I know this is a strange way of putting it, but no, it’s not a mistake. In fact,I think it happens fairly often.
When practicing, there are likely to be difficult phrases that you stumble on and have to practice over and over again until you get it right. Usually this is done at the same speed. After playing this phrase 4-5 times, you finally get it right, then move on. Sound familiar?
There is actually something very wrong with this picture. The reason is, although your brain is able to distinguish between playing something correctly or playing something incorrectly, your hands – which do the actual fingering – are not.
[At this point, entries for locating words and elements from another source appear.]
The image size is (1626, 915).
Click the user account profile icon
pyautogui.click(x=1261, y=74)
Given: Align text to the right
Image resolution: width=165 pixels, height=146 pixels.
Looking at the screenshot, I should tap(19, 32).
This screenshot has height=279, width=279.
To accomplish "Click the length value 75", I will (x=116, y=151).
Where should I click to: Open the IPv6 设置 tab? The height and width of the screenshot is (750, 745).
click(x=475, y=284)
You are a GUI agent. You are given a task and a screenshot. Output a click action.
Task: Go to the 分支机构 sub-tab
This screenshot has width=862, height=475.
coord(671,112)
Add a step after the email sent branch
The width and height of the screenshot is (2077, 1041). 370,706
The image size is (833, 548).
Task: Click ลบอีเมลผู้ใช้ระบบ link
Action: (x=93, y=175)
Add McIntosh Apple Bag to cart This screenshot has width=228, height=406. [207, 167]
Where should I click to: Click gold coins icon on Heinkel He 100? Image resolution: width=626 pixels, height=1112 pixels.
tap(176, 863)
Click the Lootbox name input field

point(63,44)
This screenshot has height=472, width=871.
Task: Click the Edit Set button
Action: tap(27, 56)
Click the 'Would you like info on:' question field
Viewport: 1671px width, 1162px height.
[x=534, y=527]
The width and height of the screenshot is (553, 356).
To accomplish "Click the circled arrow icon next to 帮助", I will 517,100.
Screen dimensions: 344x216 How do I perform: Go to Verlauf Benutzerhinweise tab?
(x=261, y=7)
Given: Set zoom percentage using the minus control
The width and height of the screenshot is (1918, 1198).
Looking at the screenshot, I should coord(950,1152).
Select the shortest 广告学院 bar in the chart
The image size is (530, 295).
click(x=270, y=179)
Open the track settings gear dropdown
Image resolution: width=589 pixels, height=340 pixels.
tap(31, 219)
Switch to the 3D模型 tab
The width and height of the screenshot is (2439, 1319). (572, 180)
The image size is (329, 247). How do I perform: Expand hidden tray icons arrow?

Your brain may remember how something sounds, but your hands remember only the muscle movements they repeat.
In the above scenario, what your hands remember is the 4 or 5 (or much more!)times it took you to get the phrase right rather than the 1 time where you actually did play it right. The more times your hands repeat a motion, the better they remember it, whether that motion is harmful or beneficial to your playing.
Thus,if you play something wrong many times and then correctly only a few times during any given practice – even though your brain may be happy you finally got it right – the next time you practice it is the mistakes that your hands will be likely to remember rather than the successes. This reinforcement of bad habits is what I call “getting better at playing badly.”
The way to avoid this trap is to play these problematic phrases slowly enough so that you can play them correctly after relatively few repetitions. That way,the reinforcement from the incorrect playing will no longer outweigh that of the correct playing, and your hands will remember the right movements the next time around.
Once you have reached this point, it is a relatively simple matter to increase the speed of your hands to where you want it. What is NOT a simple matter is fixing bad physical habits once they have become ingrained through repetition.
Of course, we all want to practice new techniques and phrases as fast as they should be played during an actual performance. Holding back is no fun, and requires discipline. However, this is actually a shortcut to mastering difficult phrases, and keeping your hands as free as possible from acquiring bad habits.